Mais le pape « préside dans le même temps à l’Eglise locale de Rome », et le cardinal allemand de rappeler que le primat est lié pour toujours à cette Eglise à travers saint Pierre. « Ainsi, l’Evêque de Rome (…) n’est jamais pasteur de l’Eglise universelle sans son lien avec l’Eglise de Rome. (…) C’est pourquoi la Tradition parle du primat “de l’Eglise de Rome”. Le pape n’exerce le primat qu’avec l’Eglise romaine ». D’où la conséquence : « les caractères essentiels de l’Eglise : une, sainte, catholique et apostolique, se trouvent a fortiori réalisés dans l’Eglise romaine ». 

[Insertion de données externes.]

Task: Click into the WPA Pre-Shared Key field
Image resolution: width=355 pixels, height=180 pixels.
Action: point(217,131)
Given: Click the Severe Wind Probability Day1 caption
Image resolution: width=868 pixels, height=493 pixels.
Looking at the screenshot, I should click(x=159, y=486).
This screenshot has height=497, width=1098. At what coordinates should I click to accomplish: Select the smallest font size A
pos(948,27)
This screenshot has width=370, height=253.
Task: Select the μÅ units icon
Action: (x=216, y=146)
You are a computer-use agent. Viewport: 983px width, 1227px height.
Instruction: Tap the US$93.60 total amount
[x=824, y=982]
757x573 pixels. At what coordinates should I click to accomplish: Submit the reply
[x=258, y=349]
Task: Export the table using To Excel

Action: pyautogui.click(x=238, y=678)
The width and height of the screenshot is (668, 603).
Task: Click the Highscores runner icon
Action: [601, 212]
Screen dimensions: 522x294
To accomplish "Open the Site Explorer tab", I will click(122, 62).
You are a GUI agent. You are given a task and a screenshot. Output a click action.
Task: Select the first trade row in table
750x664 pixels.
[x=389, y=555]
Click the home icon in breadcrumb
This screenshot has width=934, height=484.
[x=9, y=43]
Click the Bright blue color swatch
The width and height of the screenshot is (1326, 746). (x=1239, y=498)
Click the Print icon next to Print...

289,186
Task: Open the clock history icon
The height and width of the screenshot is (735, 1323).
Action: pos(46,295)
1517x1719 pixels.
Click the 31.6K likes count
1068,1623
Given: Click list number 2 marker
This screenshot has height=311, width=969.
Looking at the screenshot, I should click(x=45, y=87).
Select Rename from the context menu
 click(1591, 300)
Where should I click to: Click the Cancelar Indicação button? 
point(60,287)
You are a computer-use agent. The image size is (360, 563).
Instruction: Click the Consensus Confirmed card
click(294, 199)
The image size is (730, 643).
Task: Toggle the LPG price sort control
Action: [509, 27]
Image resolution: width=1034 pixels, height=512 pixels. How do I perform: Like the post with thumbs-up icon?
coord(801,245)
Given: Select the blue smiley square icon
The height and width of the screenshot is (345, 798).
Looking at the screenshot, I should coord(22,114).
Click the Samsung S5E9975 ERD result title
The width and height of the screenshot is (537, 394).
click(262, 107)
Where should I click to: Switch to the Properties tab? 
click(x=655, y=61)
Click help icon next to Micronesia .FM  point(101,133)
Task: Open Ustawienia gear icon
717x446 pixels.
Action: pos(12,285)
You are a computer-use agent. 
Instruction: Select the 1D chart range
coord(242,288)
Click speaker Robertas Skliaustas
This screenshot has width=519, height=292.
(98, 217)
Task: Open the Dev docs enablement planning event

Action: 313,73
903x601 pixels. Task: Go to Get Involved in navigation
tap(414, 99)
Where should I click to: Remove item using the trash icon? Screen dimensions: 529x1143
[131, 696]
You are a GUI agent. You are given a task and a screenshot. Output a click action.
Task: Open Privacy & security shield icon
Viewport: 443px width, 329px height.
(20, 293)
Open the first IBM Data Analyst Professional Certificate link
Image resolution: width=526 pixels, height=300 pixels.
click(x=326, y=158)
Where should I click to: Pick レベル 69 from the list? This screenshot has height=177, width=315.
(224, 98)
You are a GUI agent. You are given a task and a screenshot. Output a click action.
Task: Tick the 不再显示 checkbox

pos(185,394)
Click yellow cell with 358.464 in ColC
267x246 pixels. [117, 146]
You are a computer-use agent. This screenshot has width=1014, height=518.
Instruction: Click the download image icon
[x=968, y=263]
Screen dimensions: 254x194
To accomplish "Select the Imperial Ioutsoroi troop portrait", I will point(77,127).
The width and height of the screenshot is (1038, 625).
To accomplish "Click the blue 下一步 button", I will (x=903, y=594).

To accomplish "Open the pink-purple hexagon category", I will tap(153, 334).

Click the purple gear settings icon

Vient alors le point crucial : « mais le pape accomplit son ministère grâce à l’assistance que l’Eglise romaine lui prête », notamment les évêques suburbicaires, les prêtres et les diacres de Rome à partir desquels le collège cardinalice s’est formé. Suivent deux affirmations importantes : « Malgré tous les changements historiques, l’idée est demeurée solide que l’Eglise romaine collabore à la tâche pastorale et doctrinale universelle du pape à travers le collège cardinalice. (…) Il ne s’agit pas d’une instance intermédiaire entre le pape et les évêques, dans la mesure où la relation entre pape et évêques, fondée sur la collégialité épiscopale, est immédiate ». Remarque fondée, mais grosse de conséquences si l’on ne se fait pas une juste idée de la collégialité. 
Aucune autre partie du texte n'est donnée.